Ces résultats montrent donc que la leucine produite par le microbiote intestinal associé à un régime riche en graisses (HFD) active la voie de signalisation mTORC1 dans la moelle osseuse, ce qui déclenche la production de cellules myéloïdes suppressives PMN-MDSC, qui elle-même favorise la progression du cancer du sein.
- Progression tumorale via un axe « intestin-moelle osseuse-tumeur »
Cette étude monte donc qu’existe un axe intestin-moelle osseuse-tumeur impliqué dans la progression du cancer dans le cadre d’une alimentation riche en graisses et en situation d’obésité. Selon les chercheurs chinois, ceci ouvre la voie à de possibles stratégies thérapeutiques anti-tumorales qui auraient cet axe pour cible.
En conclusion
On le voit, l’obésité est un facteur de risque majeur de cancer et le système immunitaire est impliqué dans le développement du processus cancéreux dans un tel contexte métabolique.
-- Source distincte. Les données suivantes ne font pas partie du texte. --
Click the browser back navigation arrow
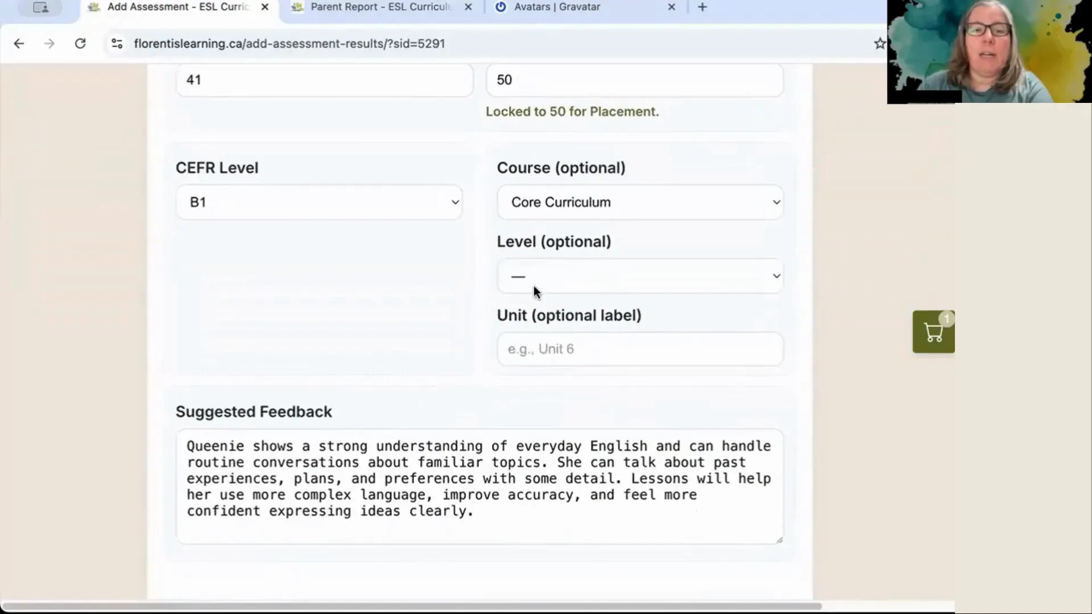 [19, 43]
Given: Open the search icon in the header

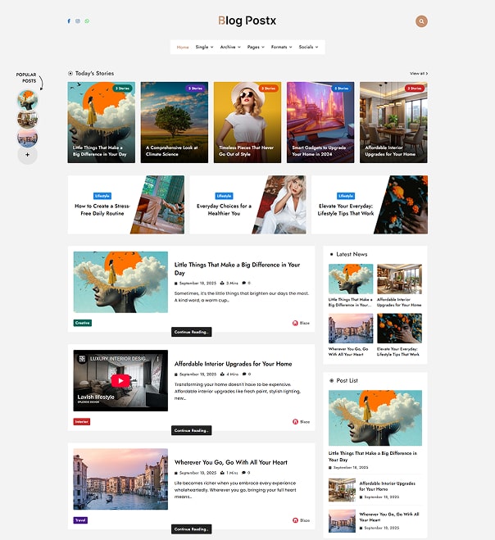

Cela dit, on ne sait encore que peu de choses sur les mécanismes fondamentaux associés à l’obésité qui impactent le tissu adipeux et l’ensemble des cellules immunitaires (pas seulement les lymphocytes T CD8+) pour aboutir à une augmentation du risque de cancer.
Enfin, on ignore si l’obésité affecte un autre type d’immunothérapie anti-tumorale que celle reposant sur l’utilisation des inhibiteurs des checkpoints immunitaires, en l’occurrence les CAR-T cells, qui sont des lymphocytes T modifiés génétiquement dans le but de reconnaître puis éliminer les cellules cancéreuses. Cette stratégie d’immunothérapie vise à combattre le cancer en s’appuyant sur le propre système immunitaire du patient.
Une meilleure compréhension des divers effets de l’obésité sur le système immunitaire devrait, à terme, permettre d’améliorer les résultats de l’immunothérapie anti-tumorale.
Signalons pour conclure que ces nouvelles connaissances n’ont pu être acquises qu’avec l’aide de souris de laboratoire, ce qui montre l’importance cruciale de la recherche animale pour tenter de mieux comprendre les mécanismes complexes entre obésité, microbiote intestinal, immunité et cancer.